世界をリードするビール研究機関は、世界最古の醸造所
現存する世界最古の醸造所をご存じだろうか? ミュンヘン空港から北へ車で15分、フライジングという街にあるヴァイエンシュテファン醸造所だ。聖コルビニアンが725年に建てた修道院が始まりで、1040年にはここで造ったビールで巡礼者をもてなしていたという記録が残っている。11世紀といえば、日本は平安時代中期。そんな昔から醸造所でビール造りが続いているとは驚きだ。
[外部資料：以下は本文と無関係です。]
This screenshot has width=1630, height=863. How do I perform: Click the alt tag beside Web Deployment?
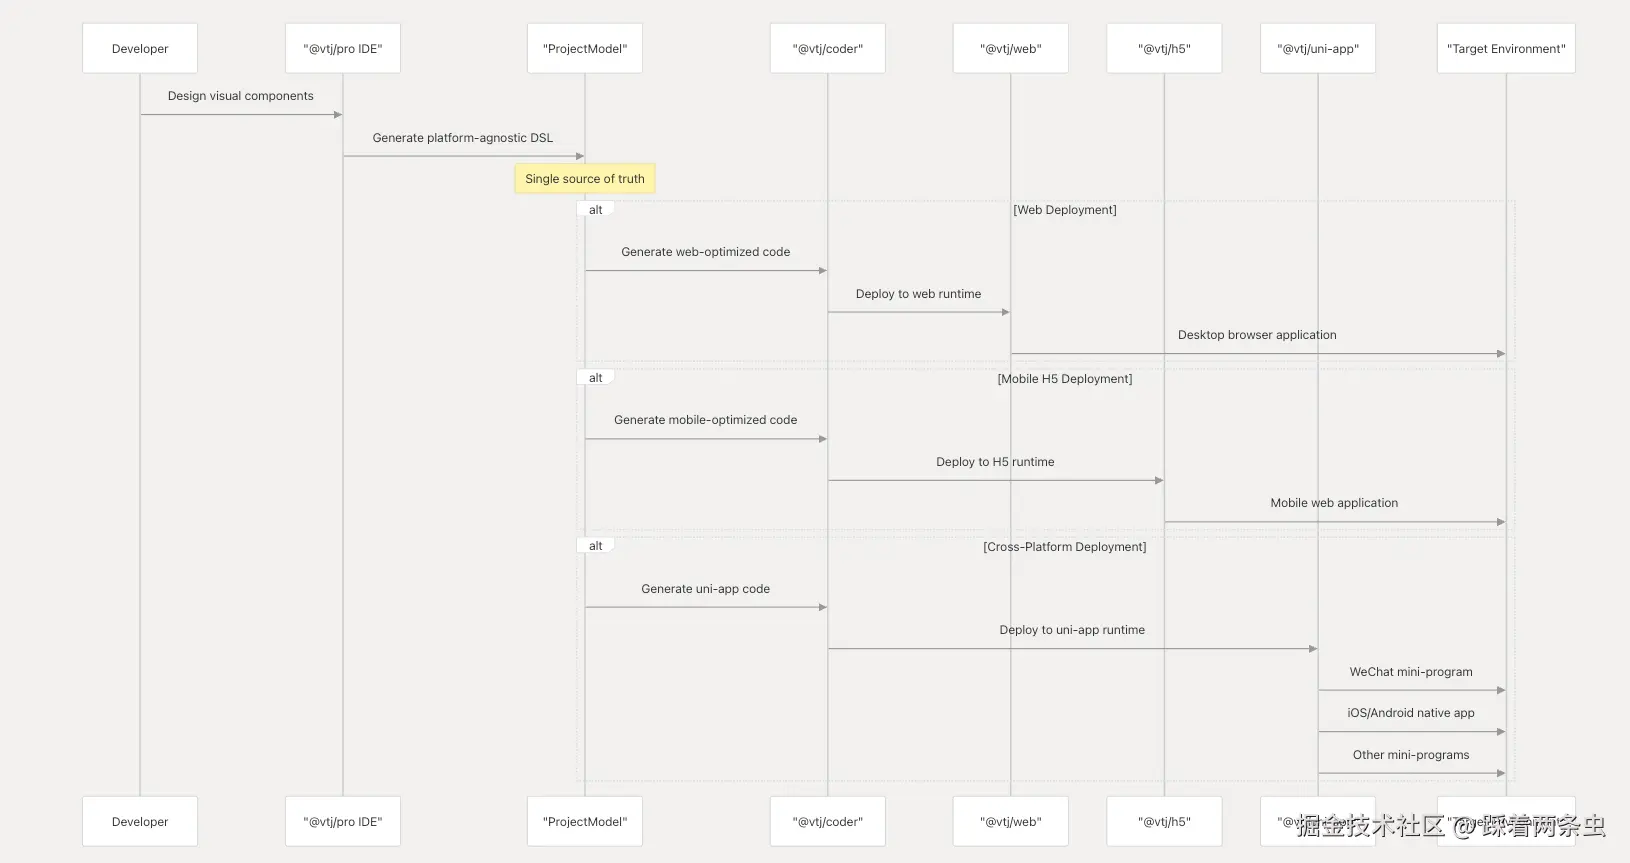(x=596, y=210)
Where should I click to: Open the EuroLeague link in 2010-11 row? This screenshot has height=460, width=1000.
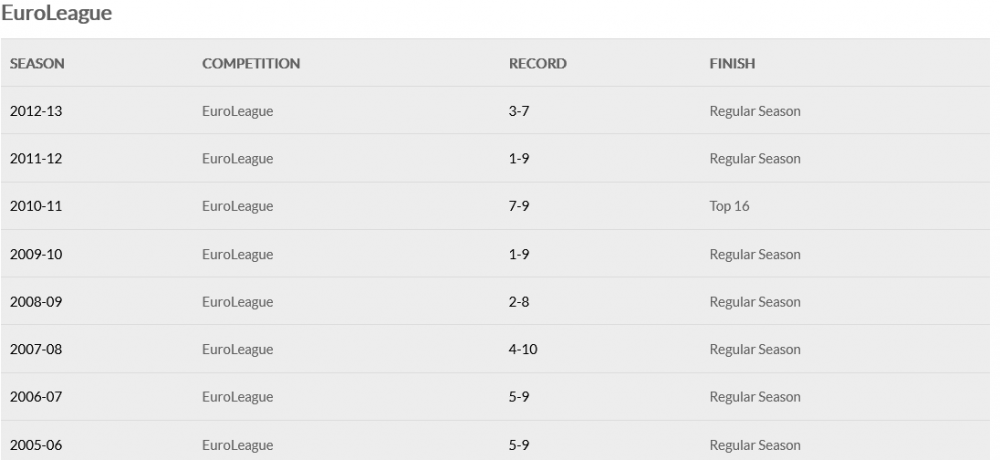pos(237,207)
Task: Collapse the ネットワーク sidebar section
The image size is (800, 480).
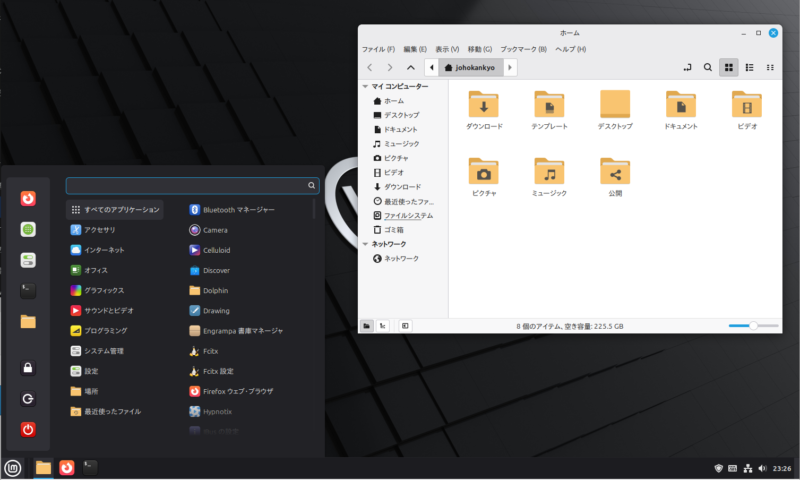Action: tap(365, 244)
「修道院でビール醸造」というと日本人の私たちには意外に思えるかもしれない。しかし当時のヨーロッパは衛生状態が悪く、ビールは水を一度煮沸して造るため、安全な飲み物として重宝されていたのだ。修道院は、各分野の専門家が集まり知識が蓄積される学府でもあったので、そこで造られるビールは当時からさぞおいしかっただろう。ナポレオンの進軍により修道院は解体。その後、醸造所はバイエルン王室の所有を経て、現在は州の公営企業として運営されている。
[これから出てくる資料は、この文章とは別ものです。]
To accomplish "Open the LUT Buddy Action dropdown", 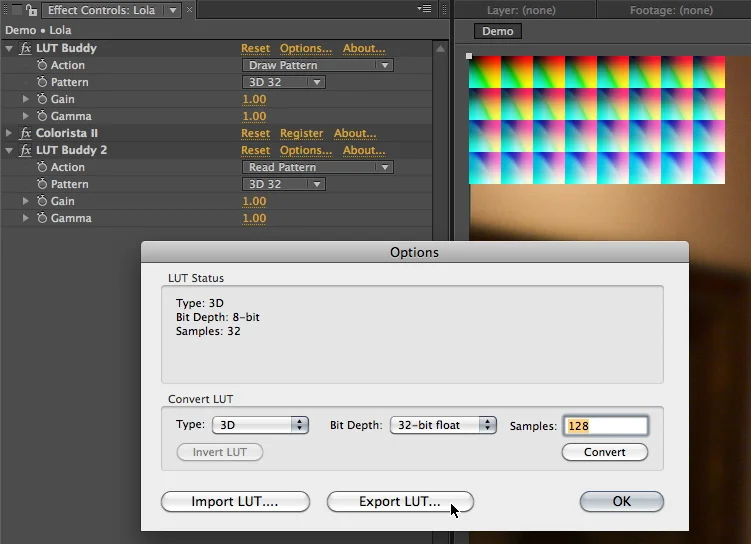I will [x=318, y=66].
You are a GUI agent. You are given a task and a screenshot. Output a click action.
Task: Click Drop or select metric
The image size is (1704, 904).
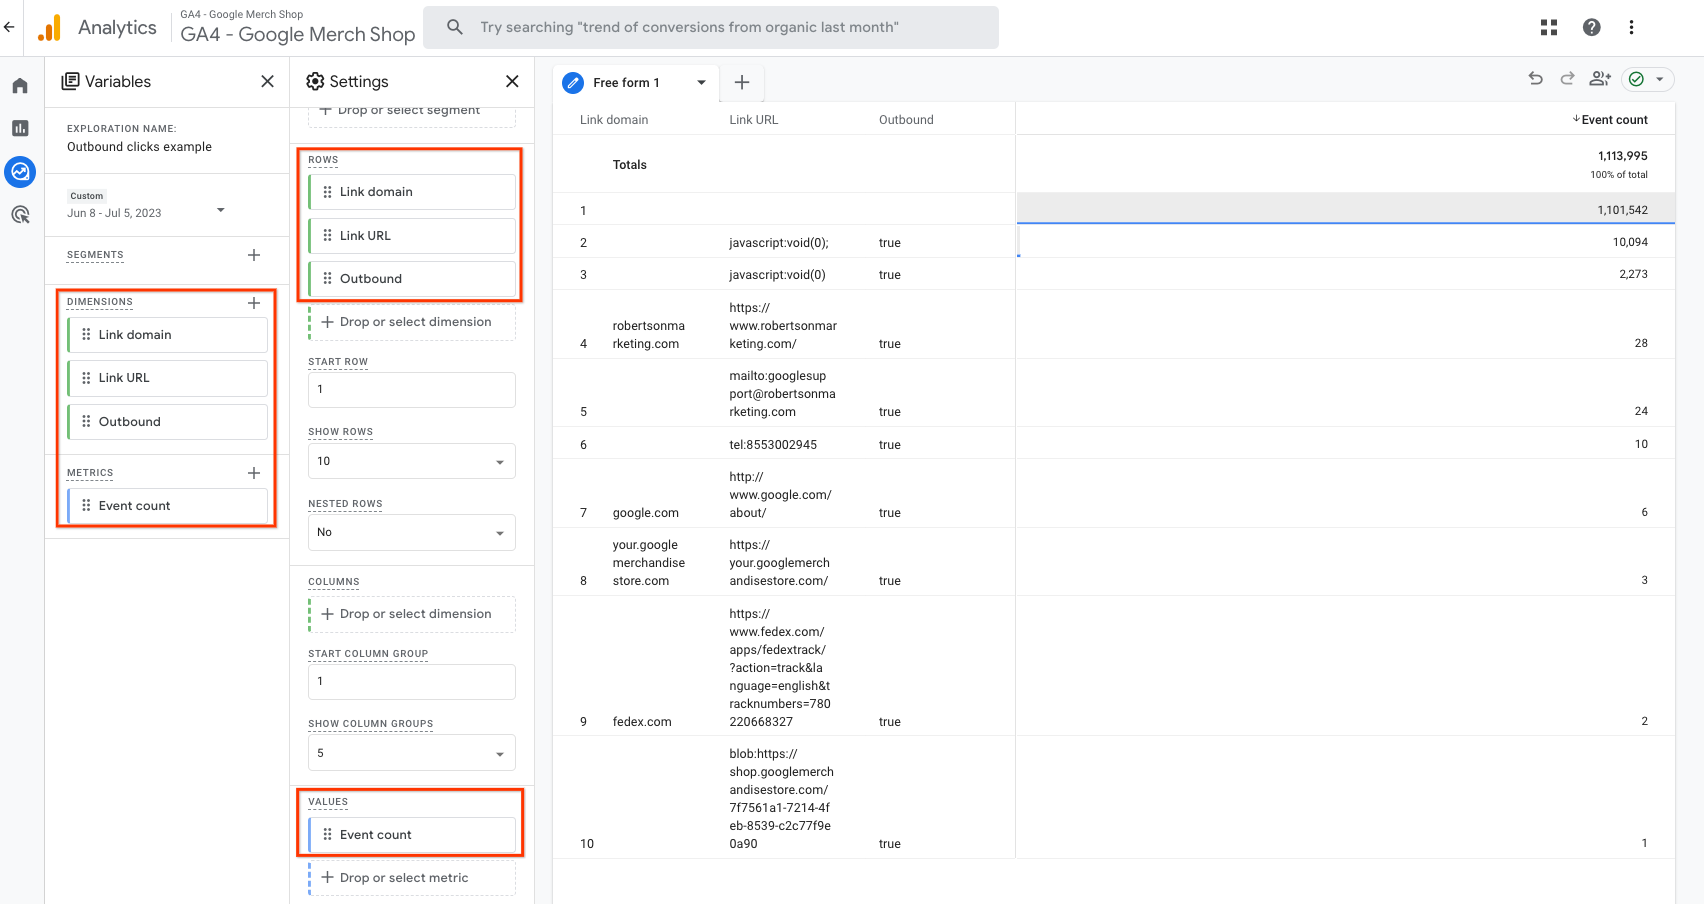click(404, 878)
醸造所が建つ小高い丘は、大木が木陰をつくり、手入れされた草花が繁茂する美しい場所だ。敷地内にはミュンヘン工科大学の醸造学科も置かれ、醸造についての教育や研究が行われている。また世界最大級の酵母バンクを持ち、各国のビール会社に酵母を販売。近年では国外の醸造所とコラボレーションしたクラフトビールも世に送り出している。予約をすれば醸造所見学も可能だ。
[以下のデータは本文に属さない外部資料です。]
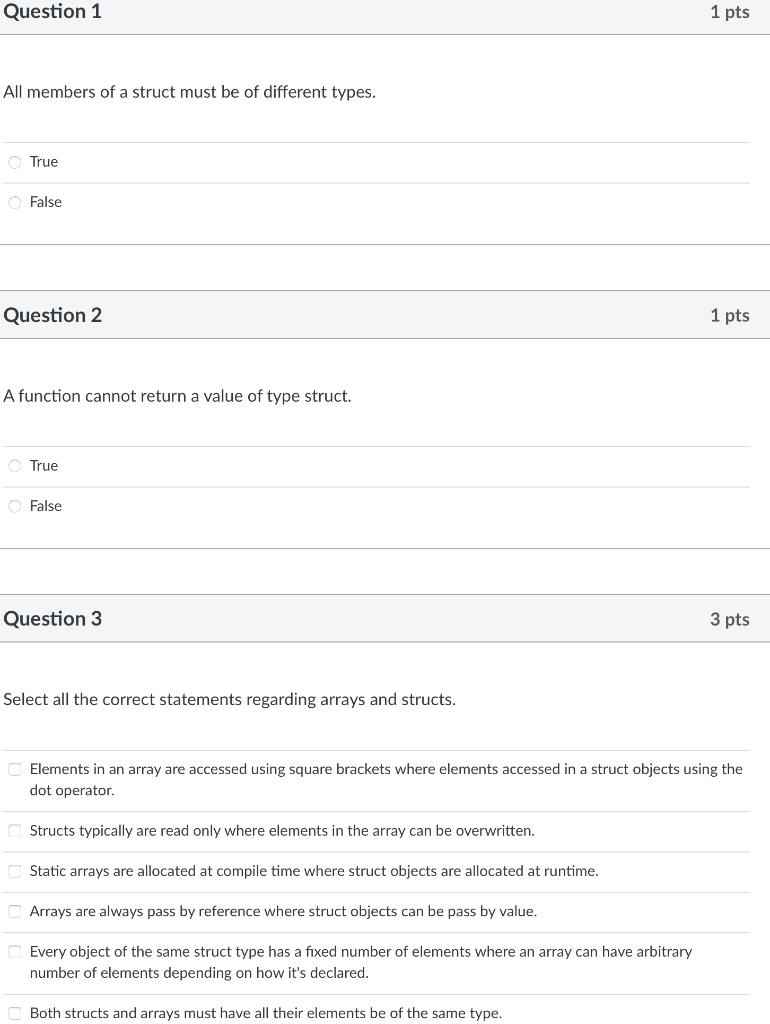
Task: Click the Question 1 header
Action: coord(52,12)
併設のレストランでは、伝統的なバイエルン料理と共にビールが楽しめる。まずは「Hefeweißbier」で乾杯。小麦の麦芽を使用し、酵母をろ過せず瓶内に残したビールだ。白く濁ったオレンジ色で、泡は豊か。苦みは弱く、熟したバナナのようなフルーティーな味わいが広がる。
世界最古の醸造所にして、最新・最高の技術を駆使するヴァイエンシュテファン。980年の歴史と伝統を受け継ぎ、進化を続けるビールを飲みに、ぜひ旅ールに出かけてみては?